__TEXTE FOURNI__:
┏━━

La marge initiale pour les dérivés non compensés : préparation de la prochaine étape

Depuis le 1er septembre 2016, les règles portant sur les marges initiales des opérations sur dérivés non compensés entrent progressivement en vigueur. Cette mise en œuvre se faisant en plusieurs étapes (la 4e débutant au 1er septembre 2019), un nombre croissant de participants au marché doit s’adapter chaque année à de nouvelles exigences.

Les étapes 5 (septembre 2020) et 6 (septembre 2021) auront une influence significative sur un nombre important de sociétés, aux rangs desquels les investisseurs institutionnels.

Modification des règles applicables aux dérivés non compensés centralement

L’échange des marges initiales (MI) pour les opérations sur dérivés non compensés est devenu une pratique courante, tout du moins pour les sociétés relevant du champ d’application de ces règles lors des étapes initiales (de 1 à 4).

Cela étant, ces règles portant sur les marges initiales ont de nombreuses spécificités, en raison de la nature du calcul des montants des MI, du principe d’échange bilatéral de marge (en vertu duquel chaque partie dépose et reçoit la marge en même temps) et des aspects relatifs au principe de séparation des actifs par le dépositaire. D’après l’ISDA, le processus de conformité est complexe et peut prendre entre 12 et 18 mois en moyenne.

Le calendrier

Le calendrier de mise en œuvre des règles auxquelles sont soumises les entreprises dépend du franchissement, par le montant notionnel moyen agrégé (« aggregate average notional amount » ou AANA) de leurs dérivés non compensés centralement, d’un seuil réglementaire déterminé à l’avance. L’ensemble des instruments (y compris les opérations sur contrats de change à terme et swaps de devises réglés physiquement) est pris en compte dans le calcul de ce AANA, même s’ils bénéficient d’une exemption en matière d’échange de marges initiales.

┗━━

__EXTRAITS D'ENREGISTREMENTS__:

┏━━

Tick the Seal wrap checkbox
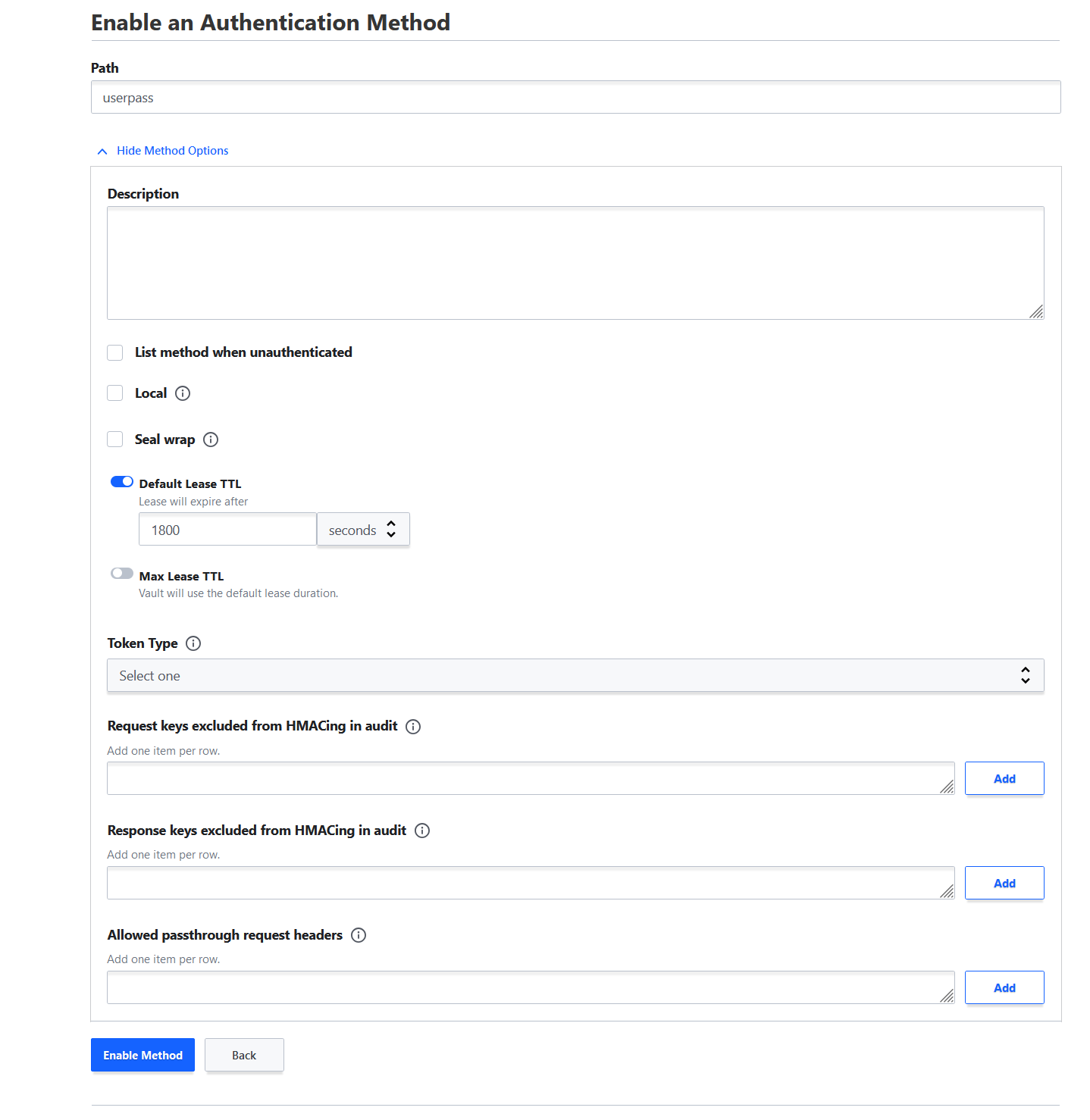Screen dimensions: 1090x1120 click(115, 440)
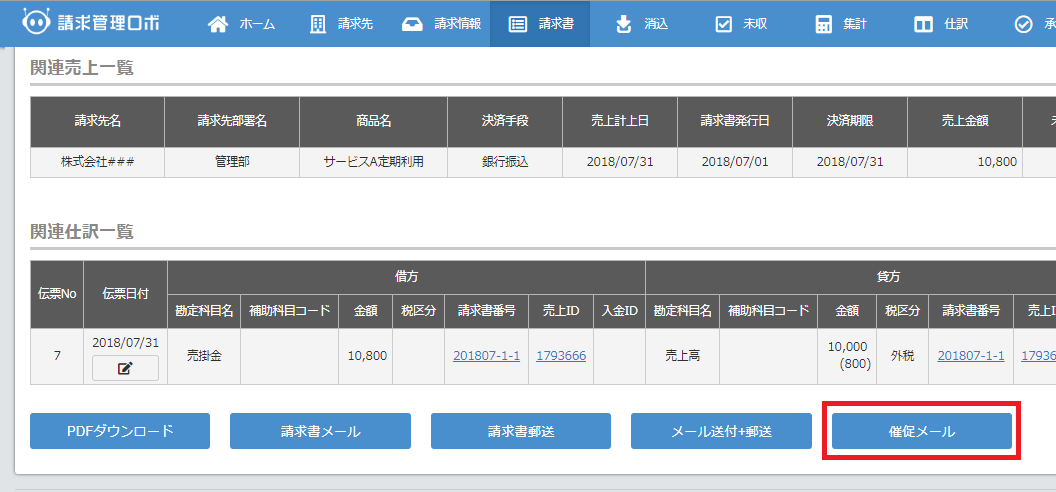Send a reminder with 催促メール button
The height and width of the screenshot is (492, 1056).
[921, 431]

┗━━

__OBJECTIF A__:
Dans le texte fourni, réécrivez sous forme de liste le paragraphe qui commence par « Cela étant, ces règles » en conservant ses informations principales.
__OBJECTIF B__:
Reprenez le texte fourni sur la marge initiale des dérivés non compensés et prolongez-le à partir de sa dernière phrase.

__RÉPONSE RÉDIGÉE A__:
- Les règles sur les marges initiales présentent de nombreuses spécificités, liées :
  - à la nature du calcul des montants des MI ;
  - au principe d'échange bilatéral de marge, chaque partie déposant et recevant la marge en même temps ;
  - aux aspects relatifs à la séparation des actifs par le dépositaire.
- Selon l'ISDA, le processus de conformité est complexe et dure en moyenne de 12 à 18 mois.

__RÉPONSE RÉDIGÉE B__:
Jusqu’à récemment, le mois de septembre 2020 était censé être la cinquième et dernière étape avec un seuil AANA fixé à 8 milliards d’euros. Compte tenu de la forte augmentation du nombre d’établissements concernés par la date limite de septembre 2020, le Comité de Bâle et l’OICV ont publié en juillet 2019 un cadre réglementaire révisé stipulant que le seuil applicable en 2020 serait relevé de 8 à 50 milliards d’euros et que celui de 8 milliards serait reporté à septembre 2021. Cette décision sera prochainement appliquée dans chaque juridiction.

Les contreparties concernées

La plupart des contreparties financières négociant des dérivés non compensés entreront dans le champ d’application et les exemptions seront très limitées. Ces règles sont aujourd’hui transposées dans de nombreuses juridictions (Union européenne, États-Unis, Japon, Australie, Hong Kong, Singapour, etc.). Dans les nombreuses juridictions où celles-ci sont appliquées, la plupart des transactions transfrontalières réalisées avec des entités immatriculées dans des juridictions de pays tiers entrent dans le champ d’application, compte tenu du traitement réservé aux entités originaires de ces pays.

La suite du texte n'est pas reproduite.